What you have to do: Rewrite the data below with every "magnifying glass" changed to "magnifier" and everything else left as it is. Leave the pictures out of your answer.
* Start *
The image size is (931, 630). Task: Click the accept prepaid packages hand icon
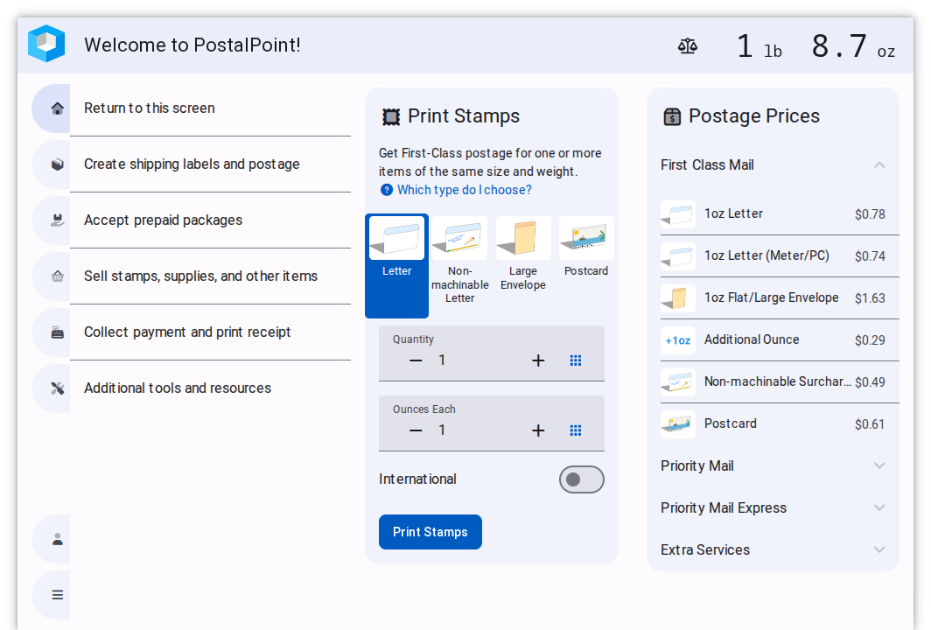[58, 221]
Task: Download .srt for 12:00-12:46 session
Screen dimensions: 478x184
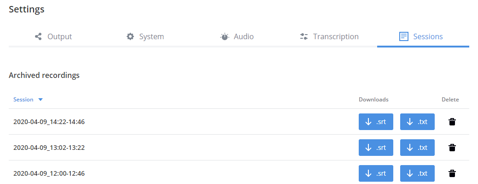Action: click(x=376, y=173)
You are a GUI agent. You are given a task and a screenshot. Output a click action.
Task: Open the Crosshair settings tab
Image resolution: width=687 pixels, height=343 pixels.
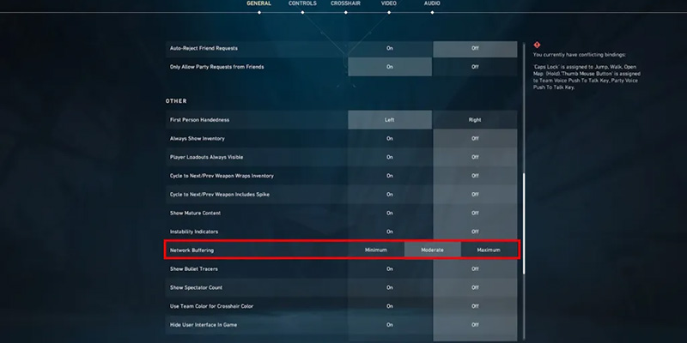[345, 4]
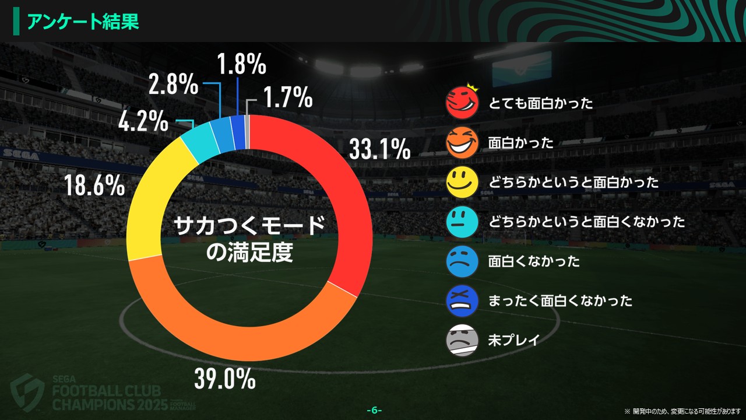Screen dimensions: 746x420
Task: Click the dark blue angry face icon
Action: click(x=462, y=301)
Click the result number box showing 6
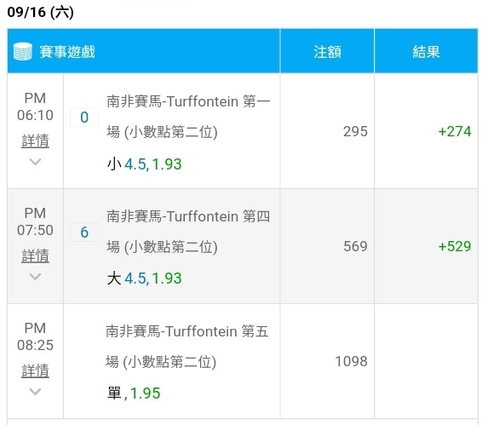The width and height of the screenshot is (482, 425). point(84,233)
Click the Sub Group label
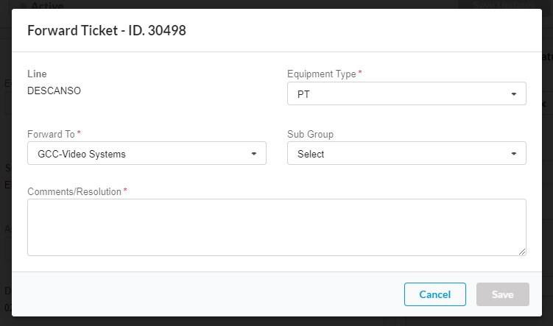The width and height of the screenshot is (553, 326). pyautogui.click(x=311, y=134)
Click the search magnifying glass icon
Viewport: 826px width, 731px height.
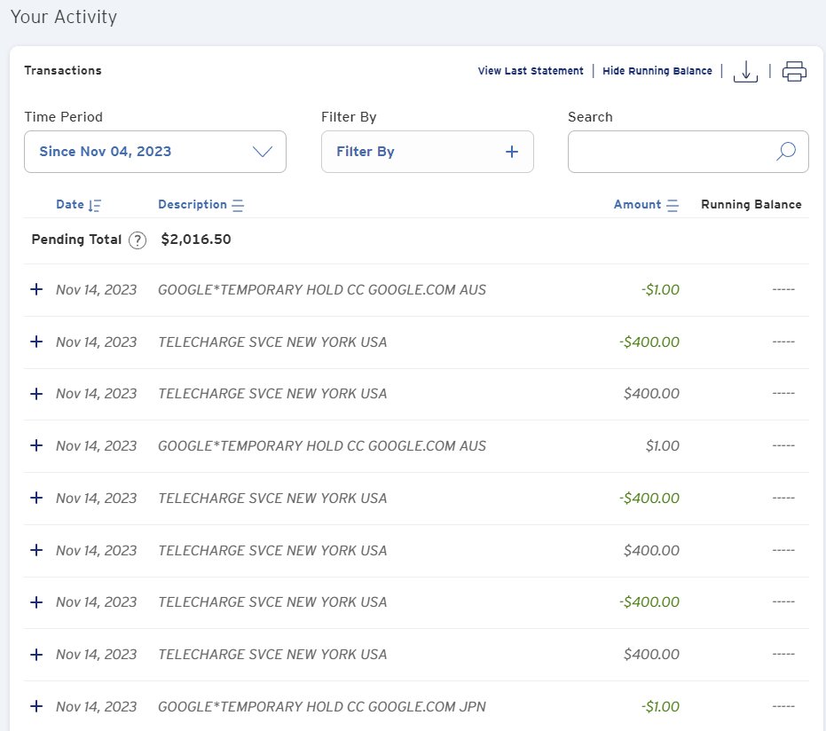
* End *
Solution for this task:
The image size is (931, 630). Task: Click the accept prepaid packages hand icon
[58, 221]
Task: Download .srt for 12:00-12:46 session
Screen dimensions: 478x184
Action: click(x=376, y=173)
You are a GUI agent. You are given a task and a screenshot. Output a click action.
Task: Open the Crosshair settings tab
Image resolution: width=687 pixels, height=343 pixels.
[345, 4]
Screen dimensions: 746x420
Task: Click the dark blue angry face icon
Action: click(x=462, y=301)
Click the result number box showing 6
The width and height of the screenshot is (482, 425). point(84,233)
Click the Sub Group label
The width and height of the screenshot is (553, 326). pyautogui.click(x=311, y=134)
Click the search magnifier icon
Viewport: 826px width, 731px height.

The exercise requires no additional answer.